§ Assignment: Within the listing below, how many lines contain "will"? Only the number is wanted.
Available data below:
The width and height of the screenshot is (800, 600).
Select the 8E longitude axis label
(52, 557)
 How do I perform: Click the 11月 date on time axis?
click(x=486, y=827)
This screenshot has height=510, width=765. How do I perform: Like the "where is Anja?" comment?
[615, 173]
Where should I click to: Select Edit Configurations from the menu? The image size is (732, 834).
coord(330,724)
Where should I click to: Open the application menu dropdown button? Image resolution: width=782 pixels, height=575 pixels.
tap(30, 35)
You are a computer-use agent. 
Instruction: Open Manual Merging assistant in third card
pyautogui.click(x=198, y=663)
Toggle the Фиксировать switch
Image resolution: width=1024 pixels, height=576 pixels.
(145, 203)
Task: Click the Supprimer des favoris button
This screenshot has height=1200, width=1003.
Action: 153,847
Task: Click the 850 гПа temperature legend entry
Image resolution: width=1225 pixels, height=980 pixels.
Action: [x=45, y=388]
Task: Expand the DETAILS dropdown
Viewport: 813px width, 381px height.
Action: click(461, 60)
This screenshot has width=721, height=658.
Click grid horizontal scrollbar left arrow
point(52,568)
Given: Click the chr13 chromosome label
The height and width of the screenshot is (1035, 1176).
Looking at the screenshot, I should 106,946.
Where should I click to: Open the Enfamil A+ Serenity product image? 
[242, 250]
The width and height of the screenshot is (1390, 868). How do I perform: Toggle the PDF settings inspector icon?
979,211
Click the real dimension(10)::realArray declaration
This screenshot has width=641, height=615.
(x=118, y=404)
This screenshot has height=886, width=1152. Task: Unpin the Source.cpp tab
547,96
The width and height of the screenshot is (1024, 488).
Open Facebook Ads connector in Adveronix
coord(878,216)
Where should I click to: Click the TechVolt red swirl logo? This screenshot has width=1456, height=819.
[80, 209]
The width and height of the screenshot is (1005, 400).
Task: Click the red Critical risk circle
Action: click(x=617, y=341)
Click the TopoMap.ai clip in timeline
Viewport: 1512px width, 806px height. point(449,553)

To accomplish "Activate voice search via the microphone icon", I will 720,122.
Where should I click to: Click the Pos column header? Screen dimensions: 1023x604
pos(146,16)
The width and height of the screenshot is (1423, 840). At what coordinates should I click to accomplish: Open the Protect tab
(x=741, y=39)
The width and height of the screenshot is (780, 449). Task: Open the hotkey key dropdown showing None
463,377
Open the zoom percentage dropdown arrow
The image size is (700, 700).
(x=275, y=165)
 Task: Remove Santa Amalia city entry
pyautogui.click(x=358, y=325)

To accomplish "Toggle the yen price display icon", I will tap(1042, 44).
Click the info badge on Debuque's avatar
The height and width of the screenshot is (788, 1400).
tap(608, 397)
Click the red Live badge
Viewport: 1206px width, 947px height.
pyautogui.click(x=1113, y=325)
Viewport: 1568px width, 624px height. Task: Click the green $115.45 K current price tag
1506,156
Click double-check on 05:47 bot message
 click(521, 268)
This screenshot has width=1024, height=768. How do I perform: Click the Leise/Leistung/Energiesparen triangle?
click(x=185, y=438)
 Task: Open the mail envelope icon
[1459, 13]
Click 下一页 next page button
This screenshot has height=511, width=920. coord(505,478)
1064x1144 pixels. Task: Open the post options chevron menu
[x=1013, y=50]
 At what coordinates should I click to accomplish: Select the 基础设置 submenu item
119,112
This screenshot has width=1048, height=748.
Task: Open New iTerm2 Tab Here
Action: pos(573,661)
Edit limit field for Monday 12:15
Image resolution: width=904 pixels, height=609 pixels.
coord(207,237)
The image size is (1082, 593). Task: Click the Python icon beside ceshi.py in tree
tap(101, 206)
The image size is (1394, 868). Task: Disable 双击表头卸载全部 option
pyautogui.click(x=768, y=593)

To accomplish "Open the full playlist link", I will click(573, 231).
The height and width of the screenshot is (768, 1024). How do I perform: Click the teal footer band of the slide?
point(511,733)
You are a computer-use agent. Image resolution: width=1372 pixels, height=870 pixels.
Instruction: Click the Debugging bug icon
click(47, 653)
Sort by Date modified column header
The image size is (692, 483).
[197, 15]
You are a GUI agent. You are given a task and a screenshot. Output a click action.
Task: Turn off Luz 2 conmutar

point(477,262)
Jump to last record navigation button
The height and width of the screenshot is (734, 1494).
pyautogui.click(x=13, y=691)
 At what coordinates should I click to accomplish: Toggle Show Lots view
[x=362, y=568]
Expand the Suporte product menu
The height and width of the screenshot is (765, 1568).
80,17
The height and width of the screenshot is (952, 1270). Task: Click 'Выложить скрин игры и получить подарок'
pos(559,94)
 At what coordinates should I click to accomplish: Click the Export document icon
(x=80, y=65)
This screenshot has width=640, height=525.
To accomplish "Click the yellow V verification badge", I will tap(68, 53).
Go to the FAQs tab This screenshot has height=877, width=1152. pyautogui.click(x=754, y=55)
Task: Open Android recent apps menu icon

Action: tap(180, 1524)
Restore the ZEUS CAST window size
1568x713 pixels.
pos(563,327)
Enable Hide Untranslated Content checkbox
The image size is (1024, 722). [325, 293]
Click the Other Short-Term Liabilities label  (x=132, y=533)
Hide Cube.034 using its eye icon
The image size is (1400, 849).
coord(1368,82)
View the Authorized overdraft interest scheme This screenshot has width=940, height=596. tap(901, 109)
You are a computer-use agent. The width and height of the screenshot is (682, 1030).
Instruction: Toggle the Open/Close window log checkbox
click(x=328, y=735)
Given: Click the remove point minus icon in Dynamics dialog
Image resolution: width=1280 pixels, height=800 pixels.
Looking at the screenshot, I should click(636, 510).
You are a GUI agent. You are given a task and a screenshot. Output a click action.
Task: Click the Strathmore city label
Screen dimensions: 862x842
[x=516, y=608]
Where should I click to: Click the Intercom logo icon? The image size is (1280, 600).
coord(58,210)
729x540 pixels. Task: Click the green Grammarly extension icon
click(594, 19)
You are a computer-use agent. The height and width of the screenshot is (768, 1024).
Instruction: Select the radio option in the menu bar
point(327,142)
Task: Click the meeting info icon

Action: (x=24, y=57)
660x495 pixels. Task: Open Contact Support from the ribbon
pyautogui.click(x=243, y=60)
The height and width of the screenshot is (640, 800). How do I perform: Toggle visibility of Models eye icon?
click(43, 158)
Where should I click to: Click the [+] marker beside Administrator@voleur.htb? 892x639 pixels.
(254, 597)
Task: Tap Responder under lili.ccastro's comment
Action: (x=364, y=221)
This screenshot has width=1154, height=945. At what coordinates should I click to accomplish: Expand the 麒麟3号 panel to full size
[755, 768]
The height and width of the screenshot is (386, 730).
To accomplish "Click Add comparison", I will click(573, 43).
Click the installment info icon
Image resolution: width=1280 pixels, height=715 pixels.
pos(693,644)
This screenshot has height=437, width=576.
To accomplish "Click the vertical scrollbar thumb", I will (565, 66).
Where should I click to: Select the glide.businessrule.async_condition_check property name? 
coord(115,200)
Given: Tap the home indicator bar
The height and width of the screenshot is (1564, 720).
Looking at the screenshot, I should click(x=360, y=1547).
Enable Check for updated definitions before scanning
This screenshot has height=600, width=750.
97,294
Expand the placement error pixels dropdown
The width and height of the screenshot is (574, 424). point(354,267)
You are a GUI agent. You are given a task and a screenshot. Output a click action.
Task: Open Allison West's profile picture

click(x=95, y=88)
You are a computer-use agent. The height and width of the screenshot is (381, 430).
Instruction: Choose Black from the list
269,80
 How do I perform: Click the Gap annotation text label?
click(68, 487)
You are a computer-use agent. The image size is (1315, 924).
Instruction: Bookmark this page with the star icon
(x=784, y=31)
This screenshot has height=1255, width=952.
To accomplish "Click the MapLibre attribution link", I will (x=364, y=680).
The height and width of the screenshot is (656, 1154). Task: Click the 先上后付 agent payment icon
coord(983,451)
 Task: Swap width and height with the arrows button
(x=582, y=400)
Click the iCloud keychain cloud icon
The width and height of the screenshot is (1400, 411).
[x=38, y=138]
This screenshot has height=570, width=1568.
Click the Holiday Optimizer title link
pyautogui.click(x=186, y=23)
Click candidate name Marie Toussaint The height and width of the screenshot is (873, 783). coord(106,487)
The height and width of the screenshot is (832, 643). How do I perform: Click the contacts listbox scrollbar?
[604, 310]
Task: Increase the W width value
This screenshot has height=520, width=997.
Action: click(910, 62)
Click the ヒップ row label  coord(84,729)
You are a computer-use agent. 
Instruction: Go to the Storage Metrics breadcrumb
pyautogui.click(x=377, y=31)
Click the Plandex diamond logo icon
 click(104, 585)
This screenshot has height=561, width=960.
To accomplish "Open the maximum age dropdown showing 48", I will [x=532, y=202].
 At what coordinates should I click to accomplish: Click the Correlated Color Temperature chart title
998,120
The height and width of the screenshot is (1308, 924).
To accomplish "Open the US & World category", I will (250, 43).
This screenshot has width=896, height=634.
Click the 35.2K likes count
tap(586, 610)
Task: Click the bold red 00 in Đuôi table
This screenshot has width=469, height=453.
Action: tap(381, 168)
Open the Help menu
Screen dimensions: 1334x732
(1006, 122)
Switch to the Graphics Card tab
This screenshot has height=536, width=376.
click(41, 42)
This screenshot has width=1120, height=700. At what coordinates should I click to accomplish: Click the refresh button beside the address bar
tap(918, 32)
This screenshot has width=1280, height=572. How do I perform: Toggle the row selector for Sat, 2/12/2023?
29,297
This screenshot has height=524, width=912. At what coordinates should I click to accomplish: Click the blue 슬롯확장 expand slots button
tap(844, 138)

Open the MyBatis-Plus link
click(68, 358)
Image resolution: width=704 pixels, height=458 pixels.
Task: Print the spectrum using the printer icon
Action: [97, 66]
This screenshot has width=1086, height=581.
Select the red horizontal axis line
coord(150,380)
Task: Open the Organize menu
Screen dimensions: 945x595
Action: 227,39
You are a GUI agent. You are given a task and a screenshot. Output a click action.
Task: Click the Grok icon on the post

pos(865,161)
End of Available data.
§ Reply to the exercise: 9